Anisopus mannii is a perennial herbaceous shrub in the subfamily Asclepiadoideae of the family Apocynaceae — commonly referred to as the dogbane family. The flowering species grows in the tropical environments of central Africa, and is renown in traditional Nigerian medicine for treating sexual impotence, the common cold, diarrhea, and most notably, its potent hypoglycemic effect. Recent research has been conducted, looking in to the species' potential anti-diabetic, anti-inflammatory, analgesic, antimicrobial, and antioxidant bioactivities and mechanisms of action.

== Etymology ==
The species' anti-diabetic qualities yielded the names Sakayau and Kashe Zaki meaning "sweet killer" or "destroying sweetness" in the Hausa language used in Northern Nigeria.

== Taxonomy and related species ==
Taxonomic synonyms of the species include Anisopus batesii, A. bicornatus, A. bicoronata, A. rostriferus, Marsdenia batesii, M. bicoronata, M. rhynchogyna, M. rostrifera. Much of the taxonomical redundancy seen in A. mannii likely stems from a few minor failures of its founding taxonomist—Nicholas Edward Brown. N.E. Brown's failure to recognize the "generic unity" between species from the genera Marsdenia and Anisopus—especially in misidentifying specific features/outgrowths of the corolla, corona, tubercule, and pedicel shape.

== Description ==
Anisopus mannii possesses slightly green flowers in globose lateral umbelliform cymes. This description refers to the flower's determinate inflorescences (consisting of multiple pedicels). The species is also observed to be a strong climber.

Features are largely conserved among the species of the genus Anisopus (including A. mannii). Characteristics such as a deep green leaf color, with a yellow tinge (linked with aluminum accumulation) have been observed, in addition to maroon flowers with a greenish tinge. Differences in Anisopus flower color is one of the few indicators of distinction between the cream/white shaded flowers seen in some less related Marsdenia species.

== Distribution and habitat ==
The species is native to Africa, especially prominent in the central and western tropical regions. A. mannii spans the modern day countries of Cameroon, Equatorial Guinea, Ghana, Liberia, Gabon, the Ivory Coast, Nigeria, the Democratic Republic of the Congo, the Central African Republic, and Senegal. Species in the genus Anisopus are generally found in closed rain forest environments.

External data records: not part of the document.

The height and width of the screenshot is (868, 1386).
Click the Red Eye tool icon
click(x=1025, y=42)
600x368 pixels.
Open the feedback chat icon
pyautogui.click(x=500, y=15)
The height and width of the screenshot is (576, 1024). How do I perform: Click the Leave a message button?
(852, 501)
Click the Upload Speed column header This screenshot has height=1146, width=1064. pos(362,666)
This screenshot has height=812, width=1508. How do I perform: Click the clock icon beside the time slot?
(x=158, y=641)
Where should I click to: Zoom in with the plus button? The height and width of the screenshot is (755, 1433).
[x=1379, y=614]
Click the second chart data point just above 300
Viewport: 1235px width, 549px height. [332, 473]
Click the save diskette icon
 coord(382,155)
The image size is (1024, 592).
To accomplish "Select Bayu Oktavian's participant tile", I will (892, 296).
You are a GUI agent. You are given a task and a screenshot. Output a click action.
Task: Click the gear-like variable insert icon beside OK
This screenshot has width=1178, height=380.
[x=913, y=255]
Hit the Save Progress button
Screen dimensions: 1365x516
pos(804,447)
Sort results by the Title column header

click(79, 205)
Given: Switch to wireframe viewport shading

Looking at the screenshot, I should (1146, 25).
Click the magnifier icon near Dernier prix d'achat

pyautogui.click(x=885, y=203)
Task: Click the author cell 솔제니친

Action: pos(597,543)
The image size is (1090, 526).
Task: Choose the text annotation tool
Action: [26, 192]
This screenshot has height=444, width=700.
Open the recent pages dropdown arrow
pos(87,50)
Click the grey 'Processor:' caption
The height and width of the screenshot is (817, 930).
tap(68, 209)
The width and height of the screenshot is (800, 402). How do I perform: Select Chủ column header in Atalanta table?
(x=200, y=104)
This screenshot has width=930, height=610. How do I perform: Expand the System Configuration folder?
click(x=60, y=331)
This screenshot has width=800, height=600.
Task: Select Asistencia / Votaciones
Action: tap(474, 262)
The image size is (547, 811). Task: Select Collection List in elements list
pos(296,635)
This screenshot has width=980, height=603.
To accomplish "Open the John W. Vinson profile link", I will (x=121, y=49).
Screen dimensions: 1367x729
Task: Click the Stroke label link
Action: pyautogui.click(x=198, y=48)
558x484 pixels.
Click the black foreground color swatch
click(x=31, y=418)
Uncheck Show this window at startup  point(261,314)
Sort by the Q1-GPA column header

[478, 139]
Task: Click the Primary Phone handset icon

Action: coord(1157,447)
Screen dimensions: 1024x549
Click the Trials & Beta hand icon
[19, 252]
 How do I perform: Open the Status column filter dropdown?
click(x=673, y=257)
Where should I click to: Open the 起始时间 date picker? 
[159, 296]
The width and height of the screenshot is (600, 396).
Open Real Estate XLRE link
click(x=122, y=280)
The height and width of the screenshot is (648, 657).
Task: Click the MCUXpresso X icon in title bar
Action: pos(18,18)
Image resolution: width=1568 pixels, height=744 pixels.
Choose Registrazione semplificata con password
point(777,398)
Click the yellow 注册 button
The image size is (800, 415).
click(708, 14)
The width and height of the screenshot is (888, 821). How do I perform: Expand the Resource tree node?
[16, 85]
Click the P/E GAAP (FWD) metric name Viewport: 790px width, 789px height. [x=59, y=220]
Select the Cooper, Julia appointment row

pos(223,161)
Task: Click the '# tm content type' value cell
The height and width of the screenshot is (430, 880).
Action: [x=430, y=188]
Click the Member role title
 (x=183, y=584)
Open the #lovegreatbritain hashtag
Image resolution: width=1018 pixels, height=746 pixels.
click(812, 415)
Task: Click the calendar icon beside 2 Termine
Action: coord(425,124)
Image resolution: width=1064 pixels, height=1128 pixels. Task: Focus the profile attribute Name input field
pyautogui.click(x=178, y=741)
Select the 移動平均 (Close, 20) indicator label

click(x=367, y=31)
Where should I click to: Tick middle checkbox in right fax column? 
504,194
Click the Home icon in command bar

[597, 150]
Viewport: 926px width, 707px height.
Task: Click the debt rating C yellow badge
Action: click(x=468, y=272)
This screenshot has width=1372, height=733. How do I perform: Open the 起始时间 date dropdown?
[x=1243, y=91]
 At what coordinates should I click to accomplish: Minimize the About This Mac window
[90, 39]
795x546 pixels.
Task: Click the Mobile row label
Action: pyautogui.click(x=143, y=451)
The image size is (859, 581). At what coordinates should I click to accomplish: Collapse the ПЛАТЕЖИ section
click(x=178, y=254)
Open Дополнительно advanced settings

== Chemical composition ==
Proton NMR, carbon NMR, and IR spectroscopic techniques have unveiled a series of bioactive compounds found in Anisopus mannii. A novel chemical structure, "anisopusine"— a 1,7-naphthyridine alkaloid — was extracted from the dichloromethane soluble extract of the plant's bark. Along with the novel molecule, [6]-gingerdione, [6]-dehydrogingerdione, 5α-hydroxy-lup-20(29)-en-3β-yl eicosanoate, and ferulic acid were isolated from the acetone extract of the species' bark.

==Traditional uses==
In traditional medicine in Nigeria, various parts of the plant have been used to treat elevated blood sugar levels, piles (hemorrhoids), diarrhea, infectious diseases, warding off sexual impotence, treating wounds, and to promote lactation.

In the southwest province of Cameroon, A. mannii, was utilized as a traditional fish poisoning agent. This fishing method is also employed using a variety of other bioactive plant species.